3 different talent trees per class, 10 classes. 7 designated Battlegrounds. Endless random world encounters on PvP servers. Unknown numbers of backup forces called in for reinforcement. Such tactics and unbalanced chance aren't enjoyable to me because my actions alone cannot determine a winner or looser. The unknown factor is part random chance, part server latency, and is ultimately decided prior to combat by the talents, gear, macro button layout, level of focus each player possesses, and proximity to backup each player has. The one who hovers over the dead corpse of his fallen foe knows in his heart that he is the best player on the entire server, no one could ever kill him in a million years, that his reign as pvp god is supreme. That is why he flies over the corpse of the player 5 levels lower than him that was questing in greens. Interestingly, this flying player usually in the other's shoes only days before.
So let me make my comparisons as to how this is a poor PvP experience, and what is far greater.
Regardless of whether or not the player realizes it, they are competing with every other player for resources that spawn on the world map, for gold that is produced by monsters, and for experience earned by slaying said monsters. Experience is something everyone can obtain from unlimited monster factories, 'instances', so is not highly contested. Resource nodes are rapidly resupplied, so at most a few moments will pass before someone patrolling a route will find his next herb or mineral node. But gold... gold is slow and painful for most to acquire. Everyone is competing to have the most of it by sheer necessity. The things they want to do remove gold from the game, and are a 'cost of enjoyment' for them to experience the end game. The person who crafts the 1600 Gold epic item may have only spent 800 Gold on the materials, making it's value 800 Gold. But he asks for double his investment because he is competing with those that have more gold than him, or are free to spend so much gold as he asks. As with most people, he will not save this 1600, rather will spend it on zebras, donuts, bullets and milkshakes. He may keep the balance in his savings account always at some safe number he feels comfortable at. When he gets money, it usually is spent quickly.
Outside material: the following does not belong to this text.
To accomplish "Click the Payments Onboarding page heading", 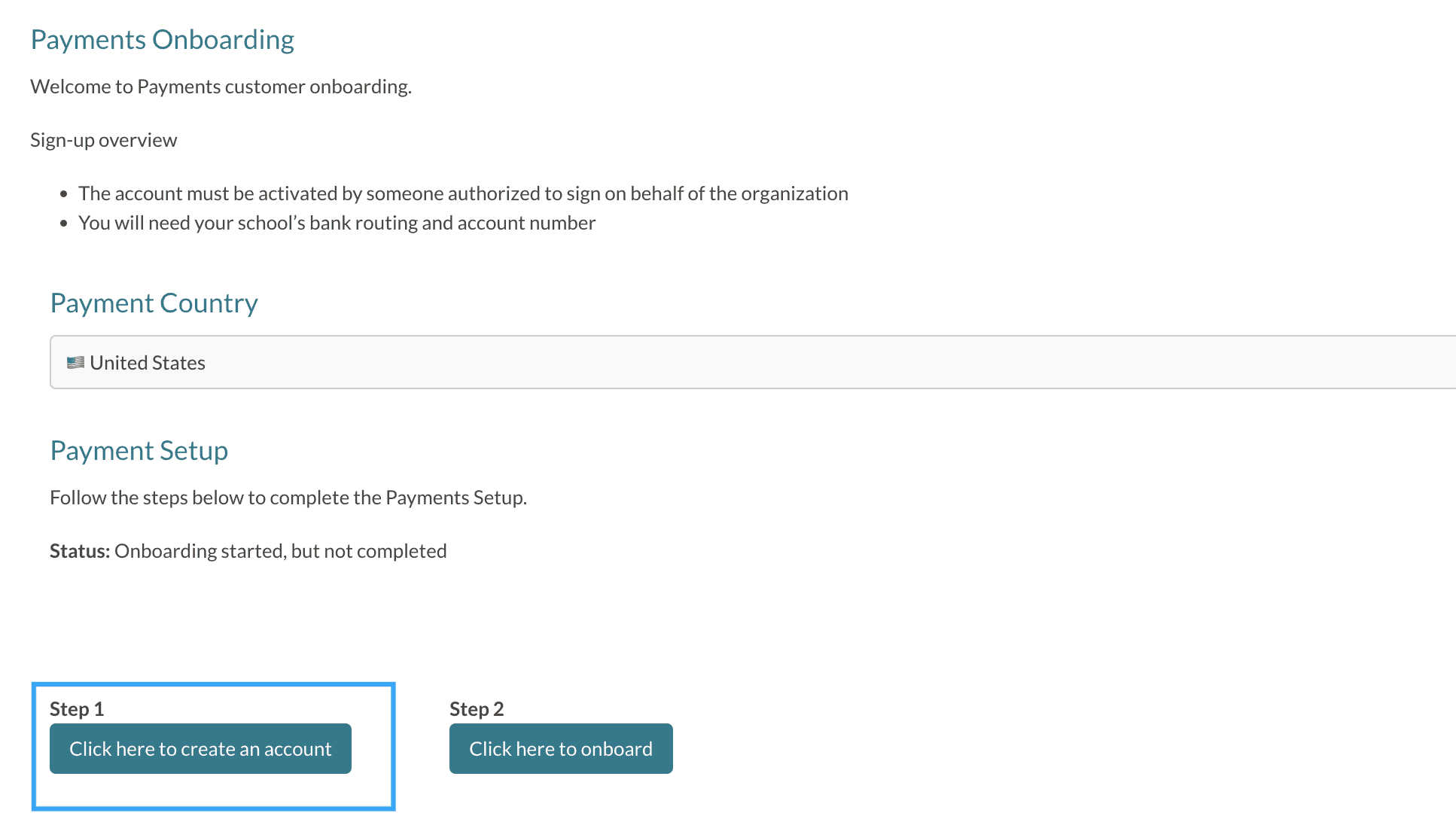I will click(162, 40).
So real PvP is unspoken. It is the space-gap difference between those with money and those without. And no one wants to produce gold from the world environment, so they all position and attack each other with the prices of goods sold on the Auction House to justify their freedom from hard labor.
Goblins not only capitalize on this player action, we embrace it. Goblin versus Goblin PvP, on the other hand, is ruthless in a way I rather not participate in. To me, if I find someone worthy to fight, I will usually walk away. Unless it is someone I think I can defeat, I know it is not worth attacking this person due to his strength and determination. In the game world outside of the AH, people clash swords together all day for no purpose. When you die, it is meaningless. The person who hovers above your corpse is bored and stupid. He is gaining nothing from it but his own masturbation of ego. Both participants are only losing quality of life while spending time on useless activity without reward or loss. For me, PvP can mean absolute death, inability to continue fighting, loss of profits on a grand scale, weeks of abuse and combat. When two AH savvy players decide to do battle, prices drop, resources become scarce, profits disappear, and despite this combat... the average item buyer only mildly benefits.
Producing alts to bank and trade with, adding known enemies to friends list and watching their movements of logging in/out daily. Estimating their timezone, sleep schedule, work schedule, in-game activities, function of existence, purpose for combat, ability and scope of their operation, determining if you've been 'made' and a new alt is required, posting without being caught, etc. etc. it's very spy - cloak and dagger.
And the implications of loosing in an AH war are as severe as having to drop tradeskills and pick up entire new ones, level them and eat their costs, and try again. It is amazingly morale-heavy combat. Real PvP is that which makes you no longer able to fight. "zomg paladins need to be nerfed!111" is a joke to me.